In the capital Kathmandu, an 8-year-old boy was injured Tuesday morning when an object he found on the street that he thought was a toy exploded, police said.
Earlier reports said that three people had been injured.
In Dang district, about 350 kilometres (217 miles) southwest of Kathmandu, three people were arrested with explosives-making materials, K.C. said.
The anti-poll alliance called a country-wide transport strike in the runup to the elections. But people largely ignored the call and are voting "enthusiastically," said Election Commission spokesman Bir Bahadur Rai.

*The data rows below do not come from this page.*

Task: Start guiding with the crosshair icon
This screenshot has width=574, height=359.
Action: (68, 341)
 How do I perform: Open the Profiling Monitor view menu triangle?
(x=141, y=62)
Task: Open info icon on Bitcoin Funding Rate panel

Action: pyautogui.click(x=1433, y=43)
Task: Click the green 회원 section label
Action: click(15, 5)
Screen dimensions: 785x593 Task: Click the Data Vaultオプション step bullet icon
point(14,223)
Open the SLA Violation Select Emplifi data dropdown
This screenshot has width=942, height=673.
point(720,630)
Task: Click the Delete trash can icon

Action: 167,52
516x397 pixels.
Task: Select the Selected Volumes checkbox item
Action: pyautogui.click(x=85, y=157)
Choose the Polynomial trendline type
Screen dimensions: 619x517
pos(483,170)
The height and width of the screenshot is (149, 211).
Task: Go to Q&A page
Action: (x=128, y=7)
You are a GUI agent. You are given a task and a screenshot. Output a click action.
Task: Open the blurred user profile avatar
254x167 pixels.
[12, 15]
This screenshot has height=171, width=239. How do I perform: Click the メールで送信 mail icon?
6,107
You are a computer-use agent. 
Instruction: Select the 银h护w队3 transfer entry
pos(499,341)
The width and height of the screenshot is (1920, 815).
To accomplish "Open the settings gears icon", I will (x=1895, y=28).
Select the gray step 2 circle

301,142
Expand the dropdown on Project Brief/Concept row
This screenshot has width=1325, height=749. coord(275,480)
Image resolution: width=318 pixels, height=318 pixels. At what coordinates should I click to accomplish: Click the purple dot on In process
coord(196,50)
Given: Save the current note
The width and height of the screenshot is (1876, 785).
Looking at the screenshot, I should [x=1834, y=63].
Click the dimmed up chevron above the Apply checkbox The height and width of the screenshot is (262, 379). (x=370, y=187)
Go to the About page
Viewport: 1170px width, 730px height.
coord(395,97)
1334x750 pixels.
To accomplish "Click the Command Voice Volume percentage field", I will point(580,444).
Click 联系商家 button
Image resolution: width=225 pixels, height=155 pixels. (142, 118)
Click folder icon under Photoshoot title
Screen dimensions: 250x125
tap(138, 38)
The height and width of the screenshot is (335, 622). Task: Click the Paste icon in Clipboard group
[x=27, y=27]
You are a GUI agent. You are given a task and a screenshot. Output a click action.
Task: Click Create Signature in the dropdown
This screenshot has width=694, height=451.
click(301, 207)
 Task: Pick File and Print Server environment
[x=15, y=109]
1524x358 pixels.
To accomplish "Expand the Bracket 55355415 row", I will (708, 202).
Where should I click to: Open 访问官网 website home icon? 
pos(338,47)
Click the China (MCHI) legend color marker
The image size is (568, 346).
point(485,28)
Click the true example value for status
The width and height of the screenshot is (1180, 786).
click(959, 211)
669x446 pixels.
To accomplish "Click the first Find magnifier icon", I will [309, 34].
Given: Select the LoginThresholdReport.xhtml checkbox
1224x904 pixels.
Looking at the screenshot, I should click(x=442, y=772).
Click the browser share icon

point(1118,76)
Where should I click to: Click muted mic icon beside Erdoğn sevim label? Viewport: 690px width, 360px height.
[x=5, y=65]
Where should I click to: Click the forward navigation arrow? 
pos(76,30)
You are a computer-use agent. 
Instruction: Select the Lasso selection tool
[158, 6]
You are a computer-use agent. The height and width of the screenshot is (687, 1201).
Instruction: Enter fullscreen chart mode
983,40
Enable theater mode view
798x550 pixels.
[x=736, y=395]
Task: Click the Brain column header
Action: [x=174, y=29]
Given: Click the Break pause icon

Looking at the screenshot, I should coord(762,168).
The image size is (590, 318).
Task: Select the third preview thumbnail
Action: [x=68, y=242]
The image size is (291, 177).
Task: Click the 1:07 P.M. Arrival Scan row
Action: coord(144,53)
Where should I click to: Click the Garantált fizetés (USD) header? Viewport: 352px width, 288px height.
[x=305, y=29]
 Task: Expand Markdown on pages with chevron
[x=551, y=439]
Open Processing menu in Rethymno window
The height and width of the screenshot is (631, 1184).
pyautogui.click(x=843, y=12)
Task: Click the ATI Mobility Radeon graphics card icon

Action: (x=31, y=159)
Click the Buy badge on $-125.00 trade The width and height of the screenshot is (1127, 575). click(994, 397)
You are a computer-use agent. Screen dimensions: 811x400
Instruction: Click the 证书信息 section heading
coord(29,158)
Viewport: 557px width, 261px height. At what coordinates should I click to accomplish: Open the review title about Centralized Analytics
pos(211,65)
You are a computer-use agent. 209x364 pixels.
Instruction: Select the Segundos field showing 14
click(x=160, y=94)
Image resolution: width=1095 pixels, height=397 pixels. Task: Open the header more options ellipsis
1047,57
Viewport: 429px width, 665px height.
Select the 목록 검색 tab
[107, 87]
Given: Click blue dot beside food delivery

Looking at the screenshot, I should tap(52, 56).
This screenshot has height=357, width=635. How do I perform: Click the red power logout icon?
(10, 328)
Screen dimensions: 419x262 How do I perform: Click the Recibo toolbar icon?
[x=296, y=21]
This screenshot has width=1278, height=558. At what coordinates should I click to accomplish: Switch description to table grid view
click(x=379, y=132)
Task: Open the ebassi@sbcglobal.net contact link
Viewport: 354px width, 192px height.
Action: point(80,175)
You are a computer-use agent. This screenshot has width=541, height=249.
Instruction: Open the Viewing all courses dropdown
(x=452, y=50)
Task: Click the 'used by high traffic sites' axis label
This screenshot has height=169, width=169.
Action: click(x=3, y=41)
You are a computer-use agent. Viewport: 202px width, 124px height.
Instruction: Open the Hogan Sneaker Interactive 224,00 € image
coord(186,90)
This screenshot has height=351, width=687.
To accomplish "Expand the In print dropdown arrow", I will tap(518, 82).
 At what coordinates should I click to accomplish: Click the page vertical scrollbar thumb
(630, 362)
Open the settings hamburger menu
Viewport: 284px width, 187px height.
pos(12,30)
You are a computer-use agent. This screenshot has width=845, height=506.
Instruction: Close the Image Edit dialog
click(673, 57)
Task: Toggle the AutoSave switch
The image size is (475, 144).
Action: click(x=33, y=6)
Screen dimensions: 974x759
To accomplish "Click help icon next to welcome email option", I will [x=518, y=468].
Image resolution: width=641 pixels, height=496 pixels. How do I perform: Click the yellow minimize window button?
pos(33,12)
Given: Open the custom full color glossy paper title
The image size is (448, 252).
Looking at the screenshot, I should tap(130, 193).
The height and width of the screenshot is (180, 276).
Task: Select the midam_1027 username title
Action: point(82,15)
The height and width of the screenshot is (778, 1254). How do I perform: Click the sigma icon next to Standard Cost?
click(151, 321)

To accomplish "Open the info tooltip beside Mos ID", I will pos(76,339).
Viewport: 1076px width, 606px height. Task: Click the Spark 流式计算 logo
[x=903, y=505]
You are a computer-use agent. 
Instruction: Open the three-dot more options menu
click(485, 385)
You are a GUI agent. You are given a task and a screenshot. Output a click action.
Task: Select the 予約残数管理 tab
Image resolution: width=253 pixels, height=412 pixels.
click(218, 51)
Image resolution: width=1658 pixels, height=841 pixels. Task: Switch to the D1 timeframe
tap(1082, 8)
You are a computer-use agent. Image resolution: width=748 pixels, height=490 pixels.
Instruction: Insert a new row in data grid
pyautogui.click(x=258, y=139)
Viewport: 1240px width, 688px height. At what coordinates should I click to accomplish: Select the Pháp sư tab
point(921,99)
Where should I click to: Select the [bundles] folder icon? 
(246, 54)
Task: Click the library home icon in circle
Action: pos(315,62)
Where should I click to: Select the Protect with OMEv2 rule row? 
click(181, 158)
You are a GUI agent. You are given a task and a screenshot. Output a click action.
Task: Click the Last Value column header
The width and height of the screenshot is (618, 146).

About two dozen people were injured in several incidents over the last week when petrol bombs were thrown at passenger buses. One person later died of injuries in hospital, police said.
No party is expected to win a majority although the Unified Communist Party of Nepal (Maoist) and the Nepali Congress will vie to be the largest party.
For most of its history, Nepal was a monarchy. The Maoists carried out a 10-year insurgency to abolish that system. The fighting claimed about 15,000 lives before the Maoists signed on to a peace accord in 2006.
Two years later, in 2008, Nepal held elections for the first time.
But since then, lawmakers have not been able to come up with a constitution for the country's 27 million people.
Preliminary results will be available Thursday. But final results will take at least a couple of weeks.